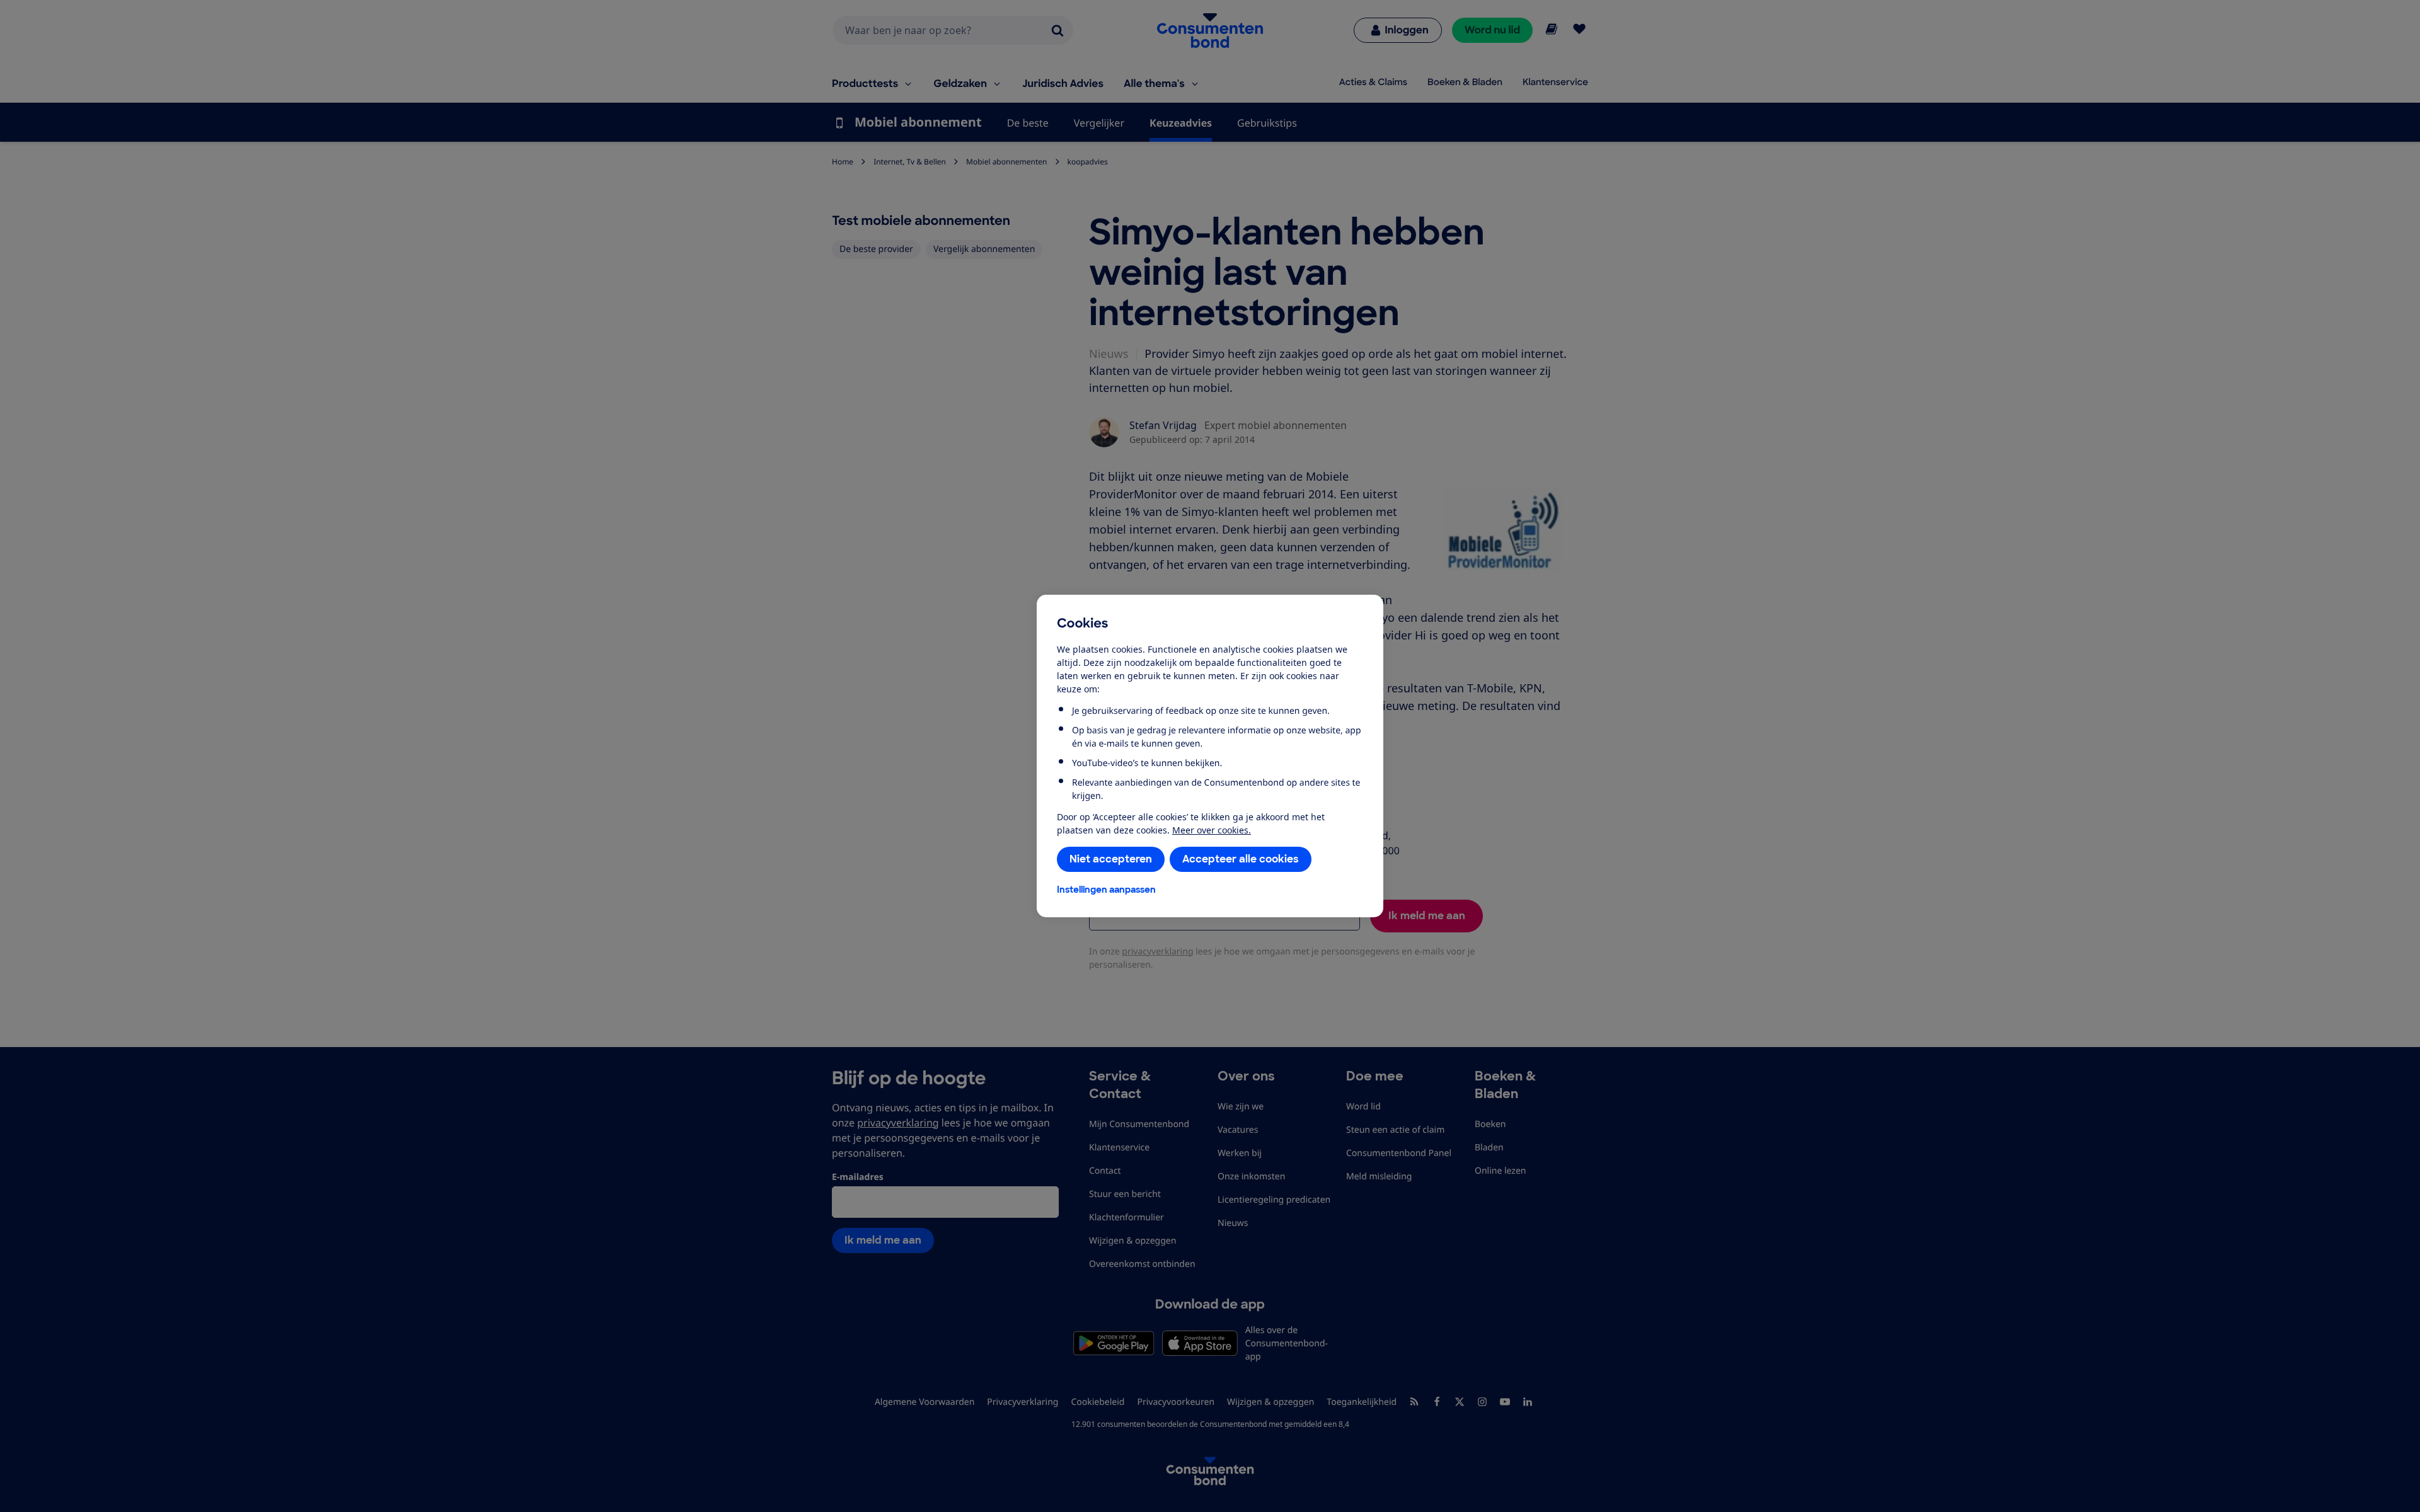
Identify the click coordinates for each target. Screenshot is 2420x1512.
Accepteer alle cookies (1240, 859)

******

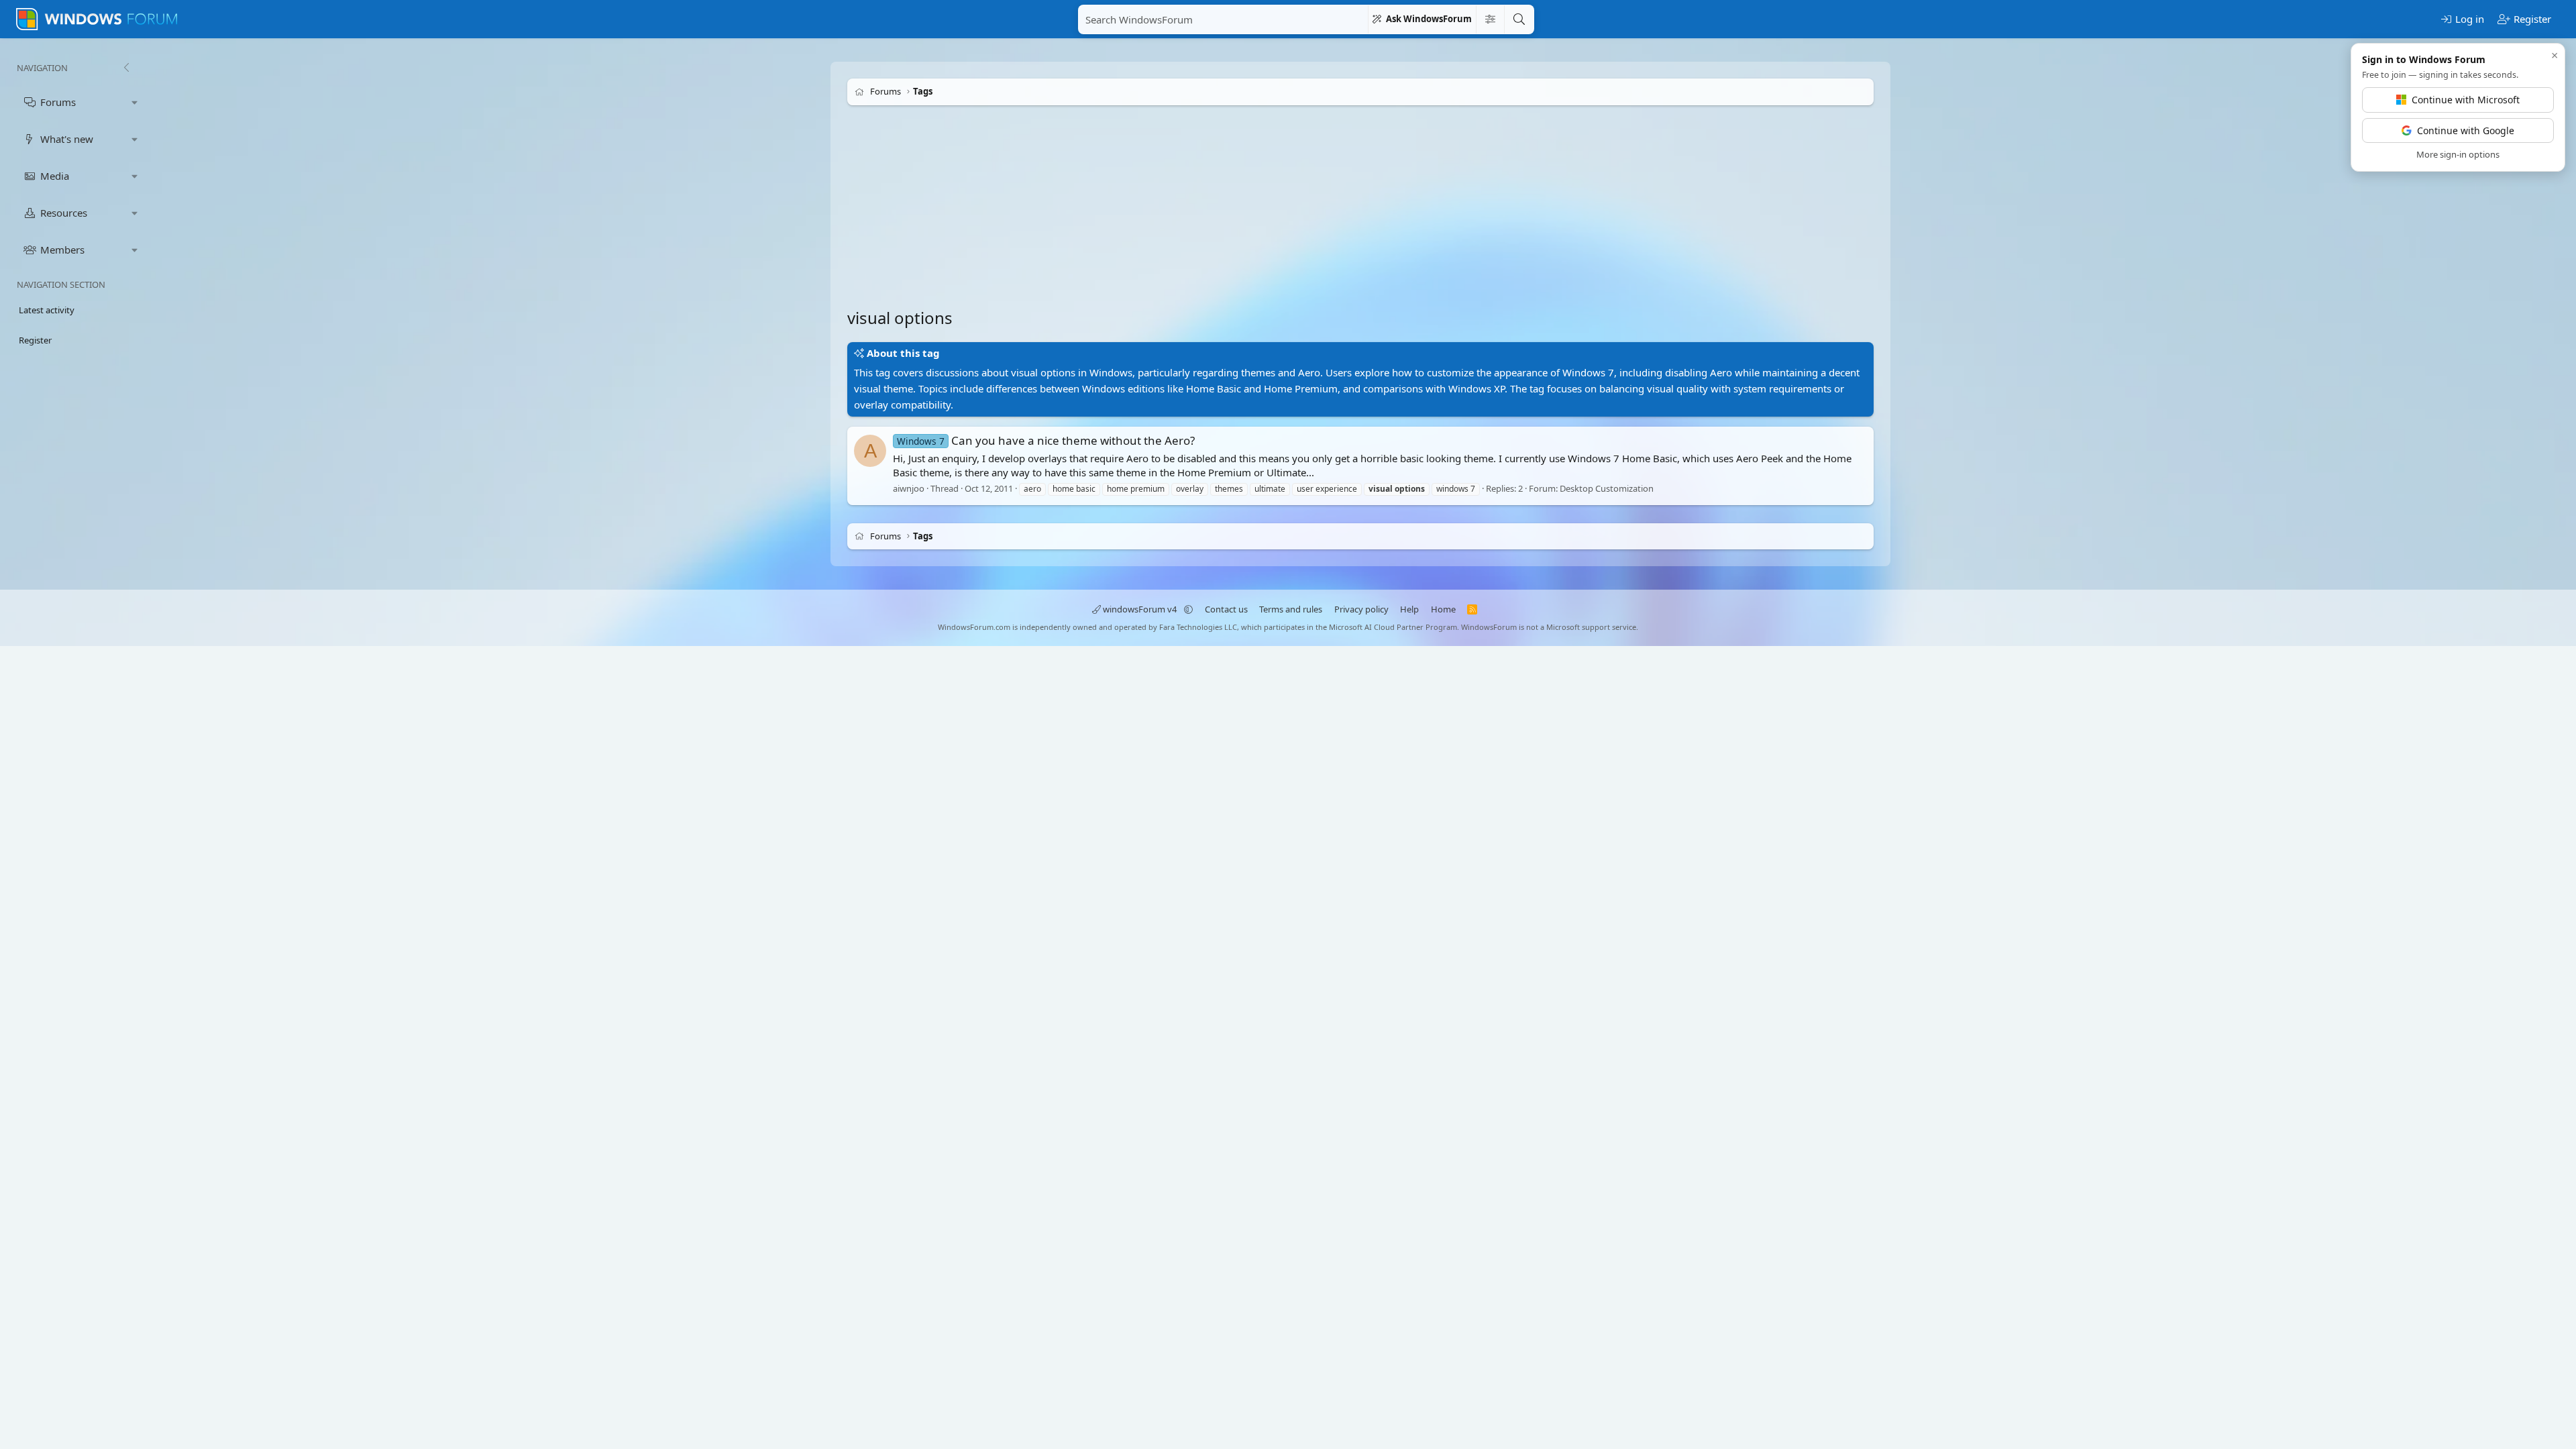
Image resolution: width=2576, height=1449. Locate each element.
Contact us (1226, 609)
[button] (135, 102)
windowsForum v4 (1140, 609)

******

WHAT YOU ARE ASKED TO DO |
Locate the lines above that contain "each" and copy them.

RESULT OF THE TASK |
Identify the click coordinates for each target. Screenshot is 2420x1512.
Image resolution: width=2576, height=1449. Locate each element.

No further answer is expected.